You see, I’m not really even concerned with getting women pregnant, I want to help them become moms. I also want to help them be healthy mom’s, around and present for school plays, graduations, wedding planning, time as a grandmother.

When I look at a client I look past their “right now” and see the vision of the future I want for them, and I know God wants for them too. I visualize them pregnant, nursing a sweet newborn, chasing a toddler at the park, crying at the first preschool drop off, all the way to them holding a brand-new grand baby.

The moments of waiting, the trying, the sex, the negative pregnancy tests, the procedures, the bills, the pills. It was all worth it. I look at my daughter Fiona and hear her say those lofty words “I want to be a mom when I grow up”, and I think about every other little girl who had that same dream, who still has that dream, who is holding on to it with every shred of hope and energy they still have. This is who I show up for every day.

PCOS is the type of diagnosis I treat every day in my practice. I often see other things presenting alongside it. PCOS is my passion though. PCOS doesn’t spell infertility. It’s not a foregone conclusion. Often times it doesn’t even take medication to manage or treat. It takes curiosity, it takes a willingness to implement change, it takes shifting focus from “My body is failing me” to “My body was fearfully and wonderfully made”. It takes approaching food not just as something to taste good, but as true sustenance for us. Something that God provides and can heal us from the inside out. When we can shift our focus to supporting our bodies, loving our bodies, loving what God created us to be, fueling ourselves – real healing work can happen within our cells.

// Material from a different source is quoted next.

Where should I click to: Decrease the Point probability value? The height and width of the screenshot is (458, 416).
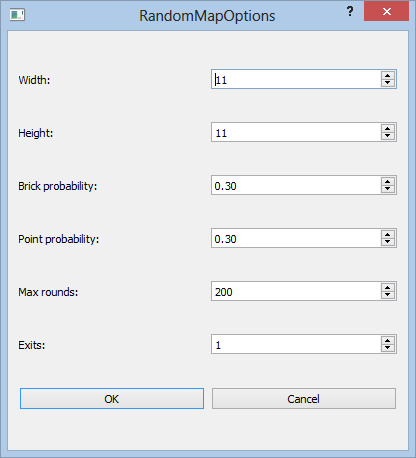(x=387, y=242)
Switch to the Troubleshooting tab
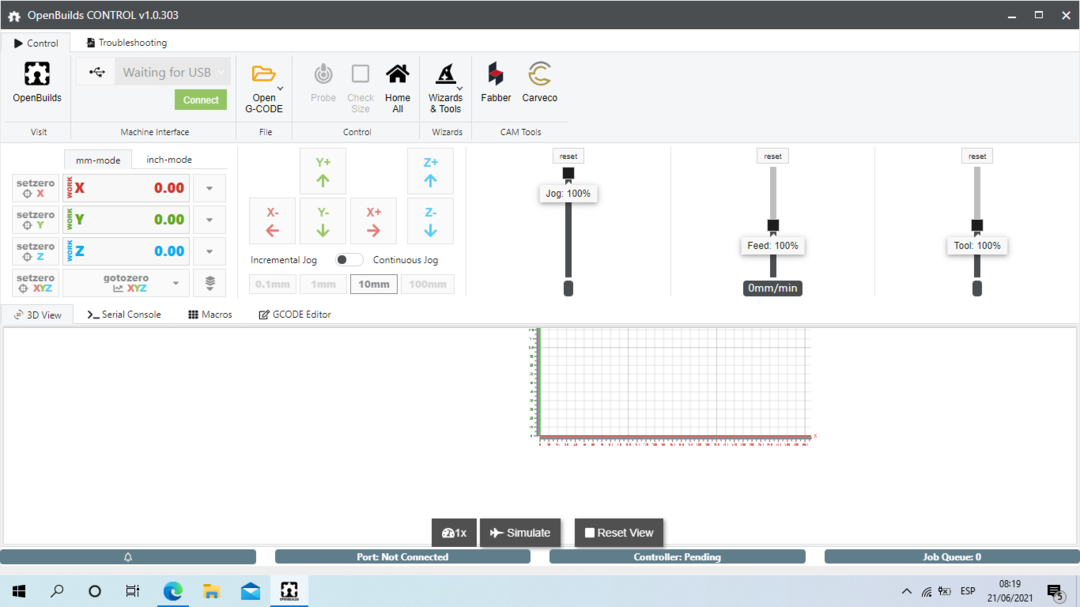The image size is (1080, 607). [x=126, y=43]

I use many things in my practice with clients, nutrition, supplements, stress relief strategies, sleep hygiene, a whole lot of prayer, and speaking life into someone. I have treated women who had no prior workups, to women who have not had successful IVF stories. I have seen success in women who tried to conceive for many, many years. I even treat women who are also currently seeking advanced reproductive technologies assistance to conceive. The thing that is compelling to me is that nutrition affects it all. You see the goal isn’t pregnancy, it’s a healthy pregnancy, a thriving mother, and a whole baby. Nutrition is the foundation that supports it all.

My Legacy Is Bigger Than Having My Own Children

God did not make a mistake when he talked about the “fruit of the spirit”. He didn’t call it the “exercise” of the spirit. For us to bear fruit, we must be living the truth, fertility is no different. Nutrition, what you feed upon, fuels your future – whether you are just starting your journey or are years into it, nutrition can help.

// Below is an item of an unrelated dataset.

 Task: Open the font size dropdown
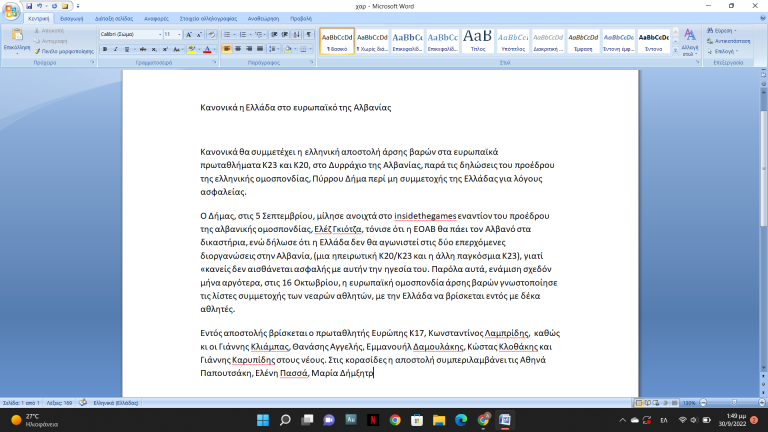[x=184, y=34]
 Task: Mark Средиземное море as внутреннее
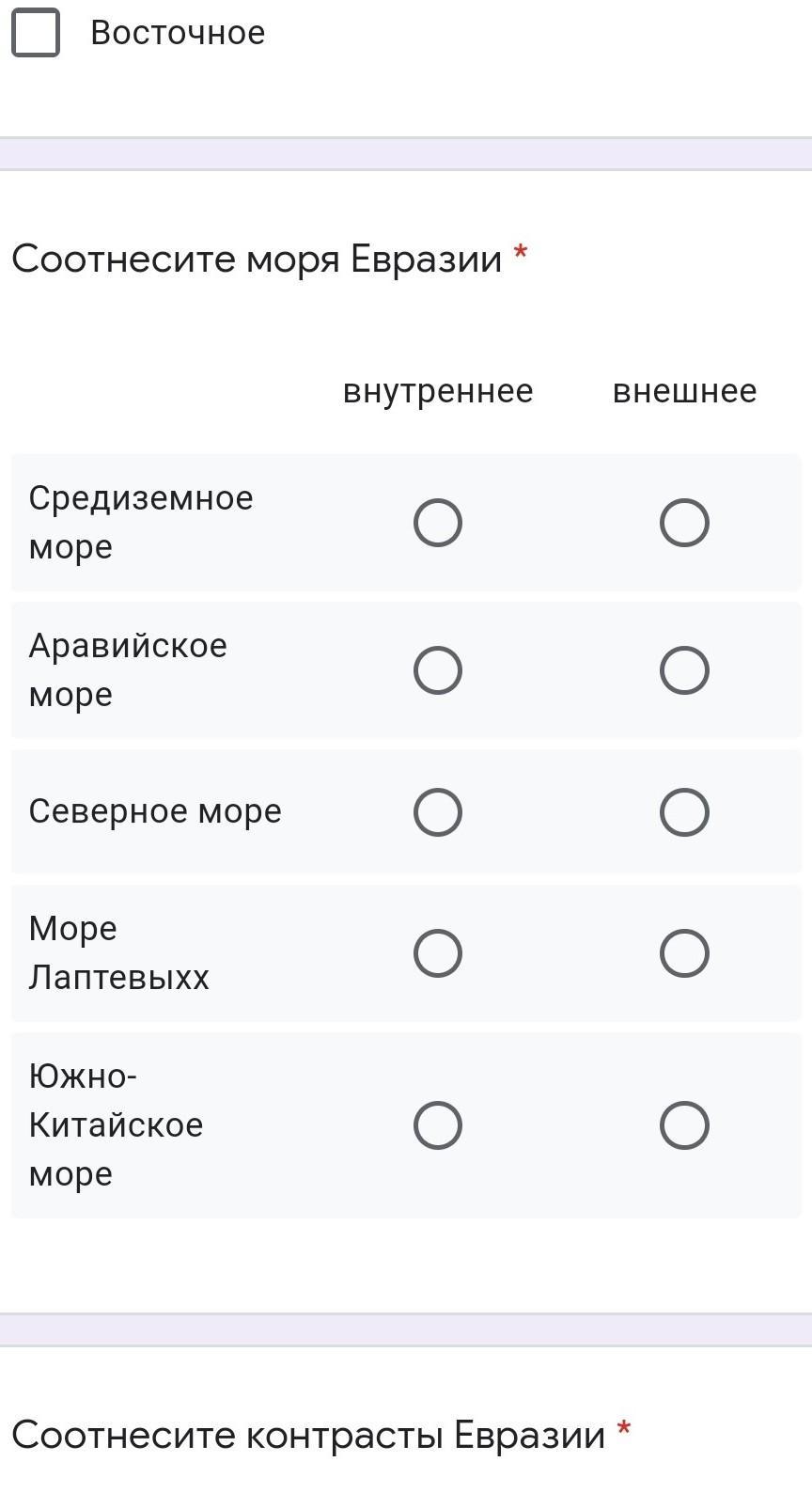click(438, 523)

I watched many of my peers have children, I watched my sister struggle with fertility, and others. I watched how their hearts turned bitter at times, sorrowful at times, questioning at times. Frankly, those are all things I struggled with. I refused to stay there though. I wanted to be like these women of the Bible, true believers who saw God’s mighty hand – Sarai who even laughed and God still performed, Elizabeth whose son paved the way for our redeemer, Hannah whose prayer and out pouring were heard, Mary, whose womb housed a supernatural conception. If God could so move for them, why would it be any different for me?

Fuel, the food we eat with our lips, and the words we allow our heart to consume are very important. I pray every hungry heart that reads this sees the hope for their future, the privilege of things you can do to change your story, and the power of working in alignment with your Heavenly Father. I know I am here today, touching the lives I do, because He has called me here. I see the generations my life will touch through Him.

Fiona is my first born, she was my why, and still is. I want her and every little girl like her to live their dream of being mothers.

Caitlin Johnson is a Registered Dietitian with advanced training in functional medicine and women’s herbalism. She is the heart behind her company PCOS Fertility Nutrition, creator of The PCOS App a comprehensive online tool for PCOS and cohost of Food Freedom and Fertility Podcast. She is someone who struggled with infertility and now is a mother to three beautiful children. She is a born-again believer- prays for each of her clients and has helped many thousands of couples become parents.

Pregnant belly

I’M CAITLIN JOHNSON!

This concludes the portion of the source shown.